I know, because it's the glow. Everyone wants to get high. That's what it is. Ugh. This movie about essentially heroin addicts. I mean, that's essentially at the end of the day what it is. And these weird criminals that we don't know what they do. We don't know why they do it. We don't know why they can call somebody and have a car cleaned up. We don't know why all that.
Quentin Tarantino introduces us to a new type of movie, a pulp fiction, essentially like the old pulp magazines that they had. You know, they're just kind of these detective, whatever, these weird noir movies. that then came to real life in Pulp Fiction. It is, again, another non-sequential movie that happens in weird timing, weird pacing, but it is beautifully shot.

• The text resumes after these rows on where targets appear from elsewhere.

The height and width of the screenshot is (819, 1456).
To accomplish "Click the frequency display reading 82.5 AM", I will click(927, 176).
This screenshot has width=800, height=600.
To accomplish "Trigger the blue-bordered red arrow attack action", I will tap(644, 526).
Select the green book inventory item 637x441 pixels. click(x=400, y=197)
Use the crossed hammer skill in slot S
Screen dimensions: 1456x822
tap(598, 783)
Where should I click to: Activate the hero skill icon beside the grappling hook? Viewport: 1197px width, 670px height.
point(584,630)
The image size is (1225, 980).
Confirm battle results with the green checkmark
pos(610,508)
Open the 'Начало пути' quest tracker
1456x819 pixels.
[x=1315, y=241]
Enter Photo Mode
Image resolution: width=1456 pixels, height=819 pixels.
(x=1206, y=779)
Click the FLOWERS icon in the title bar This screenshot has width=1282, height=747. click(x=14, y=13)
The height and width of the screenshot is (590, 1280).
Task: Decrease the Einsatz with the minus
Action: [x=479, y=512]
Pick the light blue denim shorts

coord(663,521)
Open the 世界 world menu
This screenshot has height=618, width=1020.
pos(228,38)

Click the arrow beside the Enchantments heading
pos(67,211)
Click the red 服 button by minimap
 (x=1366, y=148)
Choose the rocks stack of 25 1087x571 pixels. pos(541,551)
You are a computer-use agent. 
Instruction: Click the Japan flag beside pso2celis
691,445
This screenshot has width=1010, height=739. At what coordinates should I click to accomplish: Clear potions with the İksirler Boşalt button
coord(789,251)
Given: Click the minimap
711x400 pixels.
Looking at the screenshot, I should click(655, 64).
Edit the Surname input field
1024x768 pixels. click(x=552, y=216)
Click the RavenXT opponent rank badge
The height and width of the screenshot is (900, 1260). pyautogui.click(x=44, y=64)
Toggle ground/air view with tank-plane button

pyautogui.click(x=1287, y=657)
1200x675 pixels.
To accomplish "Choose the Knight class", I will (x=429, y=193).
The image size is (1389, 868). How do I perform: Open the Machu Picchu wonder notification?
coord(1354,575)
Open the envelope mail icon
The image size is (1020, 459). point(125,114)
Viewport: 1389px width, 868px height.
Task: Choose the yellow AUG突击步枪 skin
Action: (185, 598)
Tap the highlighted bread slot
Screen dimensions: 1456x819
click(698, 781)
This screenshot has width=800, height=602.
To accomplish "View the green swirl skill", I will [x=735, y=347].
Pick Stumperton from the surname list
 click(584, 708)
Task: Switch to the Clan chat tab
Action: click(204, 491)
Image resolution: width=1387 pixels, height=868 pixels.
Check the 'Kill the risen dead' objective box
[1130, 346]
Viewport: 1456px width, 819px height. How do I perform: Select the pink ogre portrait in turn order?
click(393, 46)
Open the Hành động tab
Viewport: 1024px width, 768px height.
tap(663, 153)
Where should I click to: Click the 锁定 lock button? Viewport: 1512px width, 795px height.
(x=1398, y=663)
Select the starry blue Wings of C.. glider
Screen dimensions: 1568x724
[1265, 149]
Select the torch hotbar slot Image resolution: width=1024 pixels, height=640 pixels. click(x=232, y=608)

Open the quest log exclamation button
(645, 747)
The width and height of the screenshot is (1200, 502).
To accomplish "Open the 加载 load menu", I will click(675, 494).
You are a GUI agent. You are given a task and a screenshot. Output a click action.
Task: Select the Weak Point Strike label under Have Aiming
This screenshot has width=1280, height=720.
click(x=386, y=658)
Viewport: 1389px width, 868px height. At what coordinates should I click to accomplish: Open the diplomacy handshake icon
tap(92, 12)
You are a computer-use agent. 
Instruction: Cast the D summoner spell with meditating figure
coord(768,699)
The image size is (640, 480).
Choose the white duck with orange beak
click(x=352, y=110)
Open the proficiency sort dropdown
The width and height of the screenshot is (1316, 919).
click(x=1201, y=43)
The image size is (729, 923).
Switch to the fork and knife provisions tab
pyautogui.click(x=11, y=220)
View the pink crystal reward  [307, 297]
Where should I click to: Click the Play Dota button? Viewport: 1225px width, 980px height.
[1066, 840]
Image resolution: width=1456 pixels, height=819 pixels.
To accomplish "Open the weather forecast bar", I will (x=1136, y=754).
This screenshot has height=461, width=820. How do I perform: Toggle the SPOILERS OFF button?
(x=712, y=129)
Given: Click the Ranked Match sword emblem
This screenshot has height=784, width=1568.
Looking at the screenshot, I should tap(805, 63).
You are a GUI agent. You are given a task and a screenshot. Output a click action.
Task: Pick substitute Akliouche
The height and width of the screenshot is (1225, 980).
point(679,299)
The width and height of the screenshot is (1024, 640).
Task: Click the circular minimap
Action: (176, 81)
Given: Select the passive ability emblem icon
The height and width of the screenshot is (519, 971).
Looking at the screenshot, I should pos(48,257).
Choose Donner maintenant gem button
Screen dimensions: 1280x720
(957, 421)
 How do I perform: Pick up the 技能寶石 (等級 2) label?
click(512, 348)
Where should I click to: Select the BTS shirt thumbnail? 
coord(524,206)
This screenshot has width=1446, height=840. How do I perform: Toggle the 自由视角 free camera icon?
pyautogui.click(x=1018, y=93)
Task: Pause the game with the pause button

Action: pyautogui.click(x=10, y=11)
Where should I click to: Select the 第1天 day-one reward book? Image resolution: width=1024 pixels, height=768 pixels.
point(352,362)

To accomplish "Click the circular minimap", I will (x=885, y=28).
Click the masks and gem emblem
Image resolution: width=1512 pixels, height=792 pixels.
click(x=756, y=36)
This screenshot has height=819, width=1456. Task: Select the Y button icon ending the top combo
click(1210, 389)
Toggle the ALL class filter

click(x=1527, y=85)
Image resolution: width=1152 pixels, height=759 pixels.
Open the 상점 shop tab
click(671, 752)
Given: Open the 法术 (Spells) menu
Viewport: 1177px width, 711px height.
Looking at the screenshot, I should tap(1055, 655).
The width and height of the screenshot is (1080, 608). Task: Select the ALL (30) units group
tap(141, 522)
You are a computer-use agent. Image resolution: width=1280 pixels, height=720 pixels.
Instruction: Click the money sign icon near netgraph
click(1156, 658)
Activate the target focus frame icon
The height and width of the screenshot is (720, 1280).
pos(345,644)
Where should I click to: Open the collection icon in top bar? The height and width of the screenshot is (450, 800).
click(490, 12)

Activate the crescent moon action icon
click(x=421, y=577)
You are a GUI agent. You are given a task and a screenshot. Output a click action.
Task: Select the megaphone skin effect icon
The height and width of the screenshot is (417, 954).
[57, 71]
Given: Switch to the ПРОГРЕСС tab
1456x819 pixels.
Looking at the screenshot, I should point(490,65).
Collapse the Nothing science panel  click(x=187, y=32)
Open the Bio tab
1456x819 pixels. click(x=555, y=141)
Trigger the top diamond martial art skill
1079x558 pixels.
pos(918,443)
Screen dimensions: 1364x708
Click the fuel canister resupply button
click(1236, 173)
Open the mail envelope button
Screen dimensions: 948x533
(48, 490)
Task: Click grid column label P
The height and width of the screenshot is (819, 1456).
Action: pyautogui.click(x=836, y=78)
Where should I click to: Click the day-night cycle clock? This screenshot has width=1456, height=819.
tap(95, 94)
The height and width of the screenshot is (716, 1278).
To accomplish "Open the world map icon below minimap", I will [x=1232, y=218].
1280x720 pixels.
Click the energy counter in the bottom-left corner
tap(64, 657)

Uma Thurman was born to play that role.
Oh, born to play the role.
I can't now think of anybody except for John Travolta, who I would rather have playing that. And Samuel L. Jackson is menacingly scary in that movie. Scary. Yes. Sam Jackson would make a name for himself in that movie. And the first 15 minutes of that movie tells you everything that you need to know about Sam Jackson's character. He is scary as shit. Loved Pulp Fiction.
Watched it a million times. Loved Reservoir Dogs. Watched it a million times.
I mean, I like all of Quentin Tarantino's stuff.